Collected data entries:
--- START ---
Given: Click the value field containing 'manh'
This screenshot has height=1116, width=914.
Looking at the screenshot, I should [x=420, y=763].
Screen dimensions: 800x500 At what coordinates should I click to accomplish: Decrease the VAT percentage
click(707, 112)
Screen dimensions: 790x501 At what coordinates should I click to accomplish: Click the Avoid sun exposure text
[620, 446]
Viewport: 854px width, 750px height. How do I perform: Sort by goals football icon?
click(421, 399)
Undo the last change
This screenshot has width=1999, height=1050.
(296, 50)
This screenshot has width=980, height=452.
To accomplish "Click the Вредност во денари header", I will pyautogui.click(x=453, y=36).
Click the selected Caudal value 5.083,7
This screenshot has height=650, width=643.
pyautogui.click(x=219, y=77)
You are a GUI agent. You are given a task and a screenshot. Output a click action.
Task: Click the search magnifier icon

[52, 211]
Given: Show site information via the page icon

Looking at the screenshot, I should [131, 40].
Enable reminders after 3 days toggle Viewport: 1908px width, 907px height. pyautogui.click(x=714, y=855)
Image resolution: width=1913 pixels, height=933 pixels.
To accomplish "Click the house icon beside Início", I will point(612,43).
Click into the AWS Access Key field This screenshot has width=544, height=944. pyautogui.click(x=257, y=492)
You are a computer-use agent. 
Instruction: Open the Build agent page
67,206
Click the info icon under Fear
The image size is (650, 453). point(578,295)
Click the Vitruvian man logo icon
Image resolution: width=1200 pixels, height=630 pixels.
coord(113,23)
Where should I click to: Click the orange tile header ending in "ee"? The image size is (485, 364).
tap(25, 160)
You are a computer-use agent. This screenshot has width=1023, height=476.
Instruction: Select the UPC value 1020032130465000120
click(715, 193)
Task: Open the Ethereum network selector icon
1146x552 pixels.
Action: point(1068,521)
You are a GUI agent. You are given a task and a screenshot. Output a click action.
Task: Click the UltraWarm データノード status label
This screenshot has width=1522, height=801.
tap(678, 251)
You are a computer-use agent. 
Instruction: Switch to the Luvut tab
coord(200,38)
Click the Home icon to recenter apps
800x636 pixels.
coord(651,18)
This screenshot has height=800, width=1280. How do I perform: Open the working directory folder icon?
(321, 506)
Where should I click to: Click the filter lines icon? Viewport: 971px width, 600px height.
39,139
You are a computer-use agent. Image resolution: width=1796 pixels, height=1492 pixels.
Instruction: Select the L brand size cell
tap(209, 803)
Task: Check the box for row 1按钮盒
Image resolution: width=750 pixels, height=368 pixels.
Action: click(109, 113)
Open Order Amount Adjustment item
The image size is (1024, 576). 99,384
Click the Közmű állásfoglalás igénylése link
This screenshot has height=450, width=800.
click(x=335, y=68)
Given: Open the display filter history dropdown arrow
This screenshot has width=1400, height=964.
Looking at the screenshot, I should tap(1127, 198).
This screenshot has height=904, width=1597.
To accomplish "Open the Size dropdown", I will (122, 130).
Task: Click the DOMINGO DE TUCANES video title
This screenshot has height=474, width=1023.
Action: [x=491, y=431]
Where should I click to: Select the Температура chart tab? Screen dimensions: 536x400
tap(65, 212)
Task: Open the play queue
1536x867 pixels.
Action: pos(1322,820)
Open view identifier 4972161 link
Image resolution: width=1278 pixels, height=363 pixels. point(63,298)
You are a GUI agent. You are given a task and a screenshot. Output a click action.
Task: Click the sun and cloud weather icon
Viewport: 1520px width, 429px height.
--- END ---
▶ [Task to complete]: Filter the records above for lines containing the word "field", and copy those lines.

▶ [Task response]:
Given: Click the value field containing 'manh'
Click into the AWS Access Key field This screenshot has width=544, height=944. pyautogui.click(x=257, y=492)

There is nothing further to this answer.